A recent study demonstrates that punicalagin extracted from the pomegranate can repair the cellular antioxidant system, delaying aging.
A small part of the oxygen we inhale is transformed in the cell itself into a reactive species that is characterized by having an oxidative activity.
They are the so-called free radicals and their presence, like that of the oxidation process they generate, is essential for the balance of the body. However, external factors, such as ultraviolet light, can increase the level of these free radicals so that the antioxidants are not enough to counteract them.
Therefore, there is an increase in their presence in the cell, producing oxidative stress, which, if too high, can cause cell death.
The consequence of all this, is the production of a deterioration of the tissues, favoring the appearance of different serious pathologies, like cardiovascular diseases or cancer, as well as premature aging of the skin.
----------------------------------------
■ Exercise tasks
[a] About the passage on pomegranate and free radicals, answer each question on its own line, marked the same way:
(i) Which substance extracted from the pomegranate can repair the cellular antioxidant system, according to the study?
(ii) What external factor is given as an example of something that can raise the level of free radicals?
(iii) What can oxidative stress cause if it is too high?
[b] Can you sum up the passage on pomegranate and free radicals in two sentences?
[c] Could you carry the passage on pomegranate and free radicals further, beginning after its final sentence?

■ Dataset extract
----------------------------------------
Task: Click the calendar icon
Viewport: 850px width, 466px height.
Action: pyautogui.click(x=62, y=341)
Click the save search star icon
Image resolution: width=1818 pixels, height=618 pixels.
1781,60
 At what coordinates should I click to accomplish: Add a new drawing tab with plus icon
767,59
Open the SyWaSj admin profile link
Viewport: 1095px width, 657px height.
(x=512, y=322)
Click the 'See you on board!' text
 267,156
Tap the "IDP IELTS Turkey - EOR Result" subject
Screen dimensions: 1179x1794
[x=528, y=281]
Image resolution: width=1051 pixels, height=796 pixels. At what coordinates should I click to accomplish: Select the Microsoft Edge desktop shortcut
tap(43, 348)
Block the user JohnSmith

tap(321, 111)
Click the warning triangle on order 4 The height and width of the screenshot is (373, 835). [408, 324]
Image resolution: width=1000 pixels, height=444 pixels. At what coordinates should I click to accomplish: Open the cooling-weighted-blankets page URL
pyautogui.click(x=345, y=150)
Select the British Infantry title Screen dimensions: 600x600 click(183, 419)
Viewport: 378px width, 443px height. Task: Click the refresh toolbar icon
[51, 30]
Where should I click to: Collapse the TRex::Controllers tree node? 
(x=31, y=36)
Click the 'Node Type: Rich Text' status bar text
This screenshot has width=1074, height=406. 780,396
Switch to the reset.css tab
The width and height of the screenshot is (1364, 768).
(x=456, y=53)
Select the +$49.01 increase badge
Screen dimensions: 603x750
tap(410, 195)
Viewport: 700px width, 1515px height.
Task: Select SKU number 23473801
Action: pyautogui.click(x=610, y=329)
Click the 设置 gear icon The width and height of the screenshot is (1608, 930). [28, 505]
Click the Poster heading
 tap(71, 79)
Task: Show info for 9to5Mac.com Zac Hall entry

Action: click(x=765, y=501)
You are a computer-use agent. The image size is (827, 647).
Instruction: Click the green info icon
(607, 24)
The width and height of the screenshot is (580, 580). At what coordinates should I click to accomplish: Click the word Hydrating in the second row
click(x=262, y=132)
----------------------------------------
■ Answers to the problems
[a]
(i) Punicalagin.
(ii) Ultraviolet light.
(iii) Cell death.

[b] A recent study shows that punicalagin from the pomegranate can repair the cellular antioxidant system and delay aging. Free radicals formed from inhaled oxygen are needed for the body's balance, but external factors such as ultraviolet light can raise their level beyond what antioxidants can counteract, causing oxidative stress that damages tissues and favors cardiovascular disease, cancer and premature skin aging.

[c]
Very recently, at China Agricultural University, Chen Hui and co-workers have studied the effect of punicalagin extracted from the pomegranate has on a gene that plays an important role in oxidative stress regulation and delaying aging.
For this, human skin cells previously irradiated with ultraviolet radiation B (UVB) were used.
The experiment showed that punicalagin extracted from the pomegranate enhanced the expression of the gene and effectively reduced UVB-induced intracellular radical levels. Thus, this constituent of pomegranate was able to repair the cellular antioxidant system, avoiding cell death and delaying the aging of skin cells.